Your objective = Take the line that contains "[Kakigroen] (848, 962)" as the first line and the last line of the material below as the final one; reproduce exactly the lines between, inclusive.

Data extracts =
§ §

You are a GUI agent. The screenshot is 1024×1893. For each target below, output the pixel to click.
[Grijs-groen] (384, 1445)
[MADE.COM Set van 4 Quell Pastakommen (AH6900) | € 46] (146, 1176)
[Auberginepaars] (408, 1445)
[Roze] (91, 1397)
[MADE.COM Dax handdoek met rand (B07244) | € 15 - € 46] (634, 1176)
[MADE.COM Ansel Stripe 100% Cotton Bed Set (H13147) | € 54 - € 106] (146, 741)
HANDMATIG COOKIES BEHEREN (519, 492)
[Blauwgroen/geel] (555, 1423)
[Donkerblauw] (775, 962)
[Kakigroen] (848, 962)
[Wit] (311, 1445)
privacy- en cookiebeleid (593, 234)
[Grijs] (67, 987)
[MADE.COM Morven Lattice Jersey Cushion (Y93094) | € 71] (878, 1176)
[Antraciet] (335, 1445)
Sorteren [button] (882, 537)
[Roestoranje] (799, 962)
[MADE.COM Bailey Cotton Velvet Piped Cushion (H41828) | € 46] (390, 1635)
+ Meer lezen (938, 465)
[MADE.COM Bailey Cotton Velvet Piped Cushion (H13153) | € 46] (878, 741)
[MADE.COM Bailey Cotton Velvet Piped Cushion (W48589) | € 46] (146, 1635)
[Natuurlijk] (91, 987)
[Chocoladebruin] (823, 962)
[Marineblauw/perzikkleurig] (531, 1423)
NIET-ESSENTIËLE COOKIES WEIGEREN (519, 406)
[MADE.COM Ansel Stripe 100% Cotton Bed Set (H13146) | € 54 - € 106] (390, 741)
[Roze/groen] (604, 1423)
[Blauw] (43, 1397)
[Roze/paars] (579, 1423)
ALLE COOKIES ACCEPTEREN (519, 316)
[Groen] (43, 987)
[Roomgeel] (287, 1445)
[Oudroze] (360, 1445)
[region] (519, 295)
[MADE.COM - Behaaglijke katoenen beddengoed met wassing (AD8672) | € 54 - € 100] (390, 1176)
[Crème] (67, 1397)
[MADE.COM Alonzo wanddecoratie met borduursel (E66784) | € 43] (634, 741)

§ §

Solution to this task =
[Kakigroen] (848, 962)
[Wit] (311, 1445)
privacy- en cookiebeleid (593, 234)
[Grijs] (67, 987)
[MADE.COM Morven Lattice Jersey Cushion (Y93094) | € 71] (878, 1176)
[Antraciet] (335, 1445)
Sorteren [button] (882, 537)
[Roestoranje] (799, 962)
[MADE.COM Bailey Cotton Velvet Piped Cushion (H41828) | € 46] (390, 1635)
+ Meer lezen (938, 465)
[MADE.COM Bailey Cotton Velvet Piped Cushion (H13153) | € 46] (878, 741)
[MADE.COM Bailey Cotton Velvet Piped Cushion (W48589) | € 46] (146, 1635)
[Natuurlijk] (91, 987)
[Chocoladebruin] (823, 962)
[Marineblauw/perzikkleurig] (531, 1423)
NIET-ESSENTIËLE COOKIES WEIGEREN (519, 406)
[MADE.COM Ansel Stripe 100% Cotton Bed Set (H13146) | € 54 - € 106] (390, 741)
[Roze/groen] (604, 1423)
[Blauw] (43, 1397)
[Roze/paars] (579, 1423)
ALLE COOKIES ACCEPTEREN (519, 316)
[Groen] (43, 987)
[Roomgeel] (287, 1445)
[Oudroze] (360, 1445)
[region] (519, 295)
[MADE.COM - Behaaglijke katoenen beddengoed met wassing (AD8672) | € 54 - € 100] (390, 1176)
[Crème] (67, 1397)
[MADE.COM Alonzo wanddecoratie met borduursel (E66784) | € 43] (634, 741)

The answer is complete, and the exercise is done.